Can I use quantum that way? Yes, I can, drawing on its older but not obsolete sense simply of “discrete amount.” The word comes from the Latin meaning “how much” and has also been used to mean “something that has quantity,” “total amount or quantity,” and “individual share”; it has been circulating in these senses since the 16th century.

But we have Max Planck and Albert Einstein to thank for its most common current sense, which is “the smallest amount that can exist.” That is, if you take something, be it matter or time or electrical charge or whatnot, and cut it in half and in half and in half and so on, you will come to a point where it is impossible to cut any further. This amount that can’t be divided is a quantum.

Among the other things that have quanta are energy levels. The energy level of an electron can vary, but since it’s a very small thing and these energy levels are as a result very small, it can’t vary by less than a certain amount. Say there are levels 1 and 2: it can be at level 1 or level 2, but not at any level in between. So it jumps from one level to another – a quantum jump or, as it is now commonly called, a quantum leap.

A quantum leap, thus, in physics, is a very small change – the smallest possible change. In popular usage, on the other hand, quantum leap, with its space-age-sounding quantum and its leap that almost feels like the act of leaping, has come to mean a very big change. Naturally, there are plenty of people who will line up to tell you that this usage is wrong. Wrong, wrong, wrong! Quantum leaps are as small as small can be! Sheesh!

But there is actually nothing keeping quantum leap from describing something quite macroscopic. The essential characteristic of a quantum leap is that it is a change from one discrete state to another, with no intermediate possible – like flicking off a light switch that has no dimmer on it. The smallness of it in relation to subatomic particles is a simple entailment of this characteristic; if it can’t be subdivided, it must be very small. There are, however, things in life that are much larger state changes with no intermediates. You’re married or you’re not, for instance. Thus, something that is a huge change but that is unavoidably an abrupt change from one state to another could be said to be a quantum leap.
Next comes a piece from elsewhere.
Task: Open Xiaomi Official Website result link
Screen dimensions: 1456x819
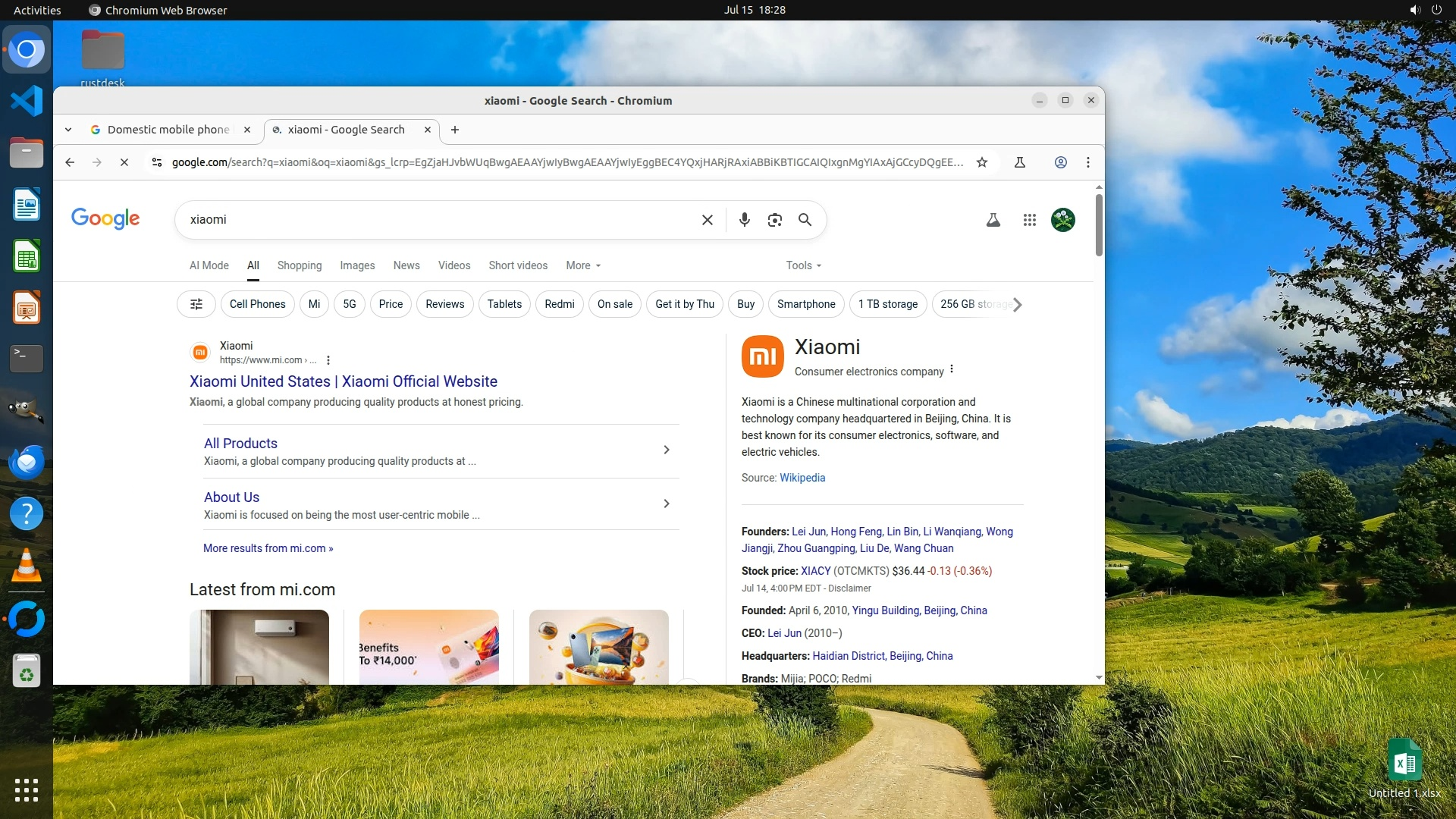Action: coord(343,381)
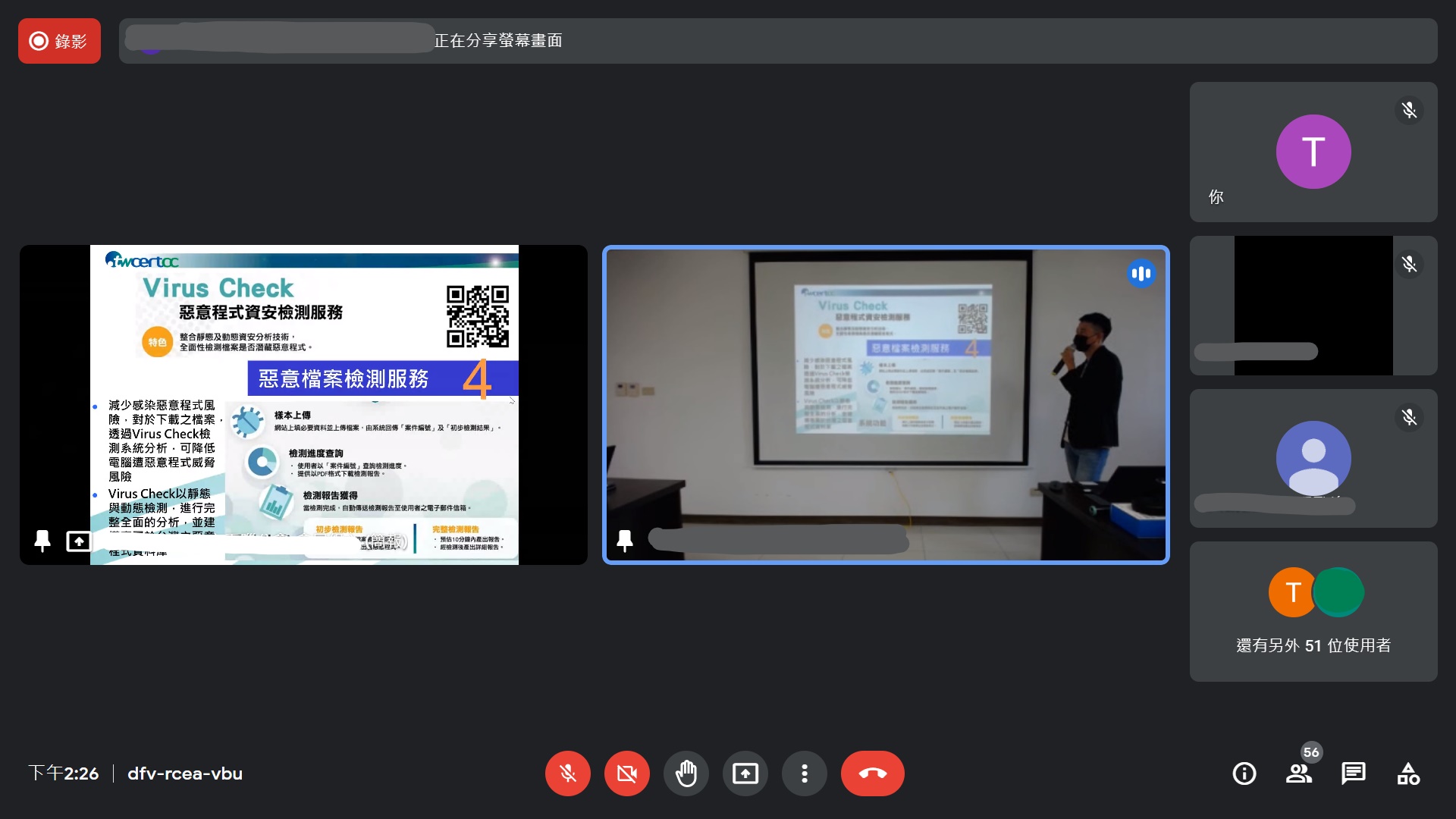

Admittedly, people who use quantum leap for very big things likely are not following this thought process; they’re probably thinking something more along the lines of “scientific! technical! space age! stars! space ships! warp engines! lllleeeeaaaap!”And they might use it for changes that in fact could have lesser degrees. Which would not be true to the source.

Quantum also shows up with words other than leap, to be sure. Some of its other close friends are mechanics, theory, physics, and computing. All of this gives it that far-out, space-agey feel that is exploited in its use in brand names. This is all the more so because while people generally know little about quantum mechanics, they do tend to know it’s pretty weird and that things happen in it that don’t really work the way we would think they should. There’s lots of uncertainty and improbability, and then there’s that thing about someone’s cat in a box (Schrödinger’s, to be precise) being simultaneously dead and alive until someone checks… On top of this, the q makes it feel questioning and quirky, and the um makes it feel formal or technical.

But, while it will always now be flavoured by its scientific connotations, it is still used in the older senses, sometimes even in popular entertainments. We can all take a quantum of solace in that.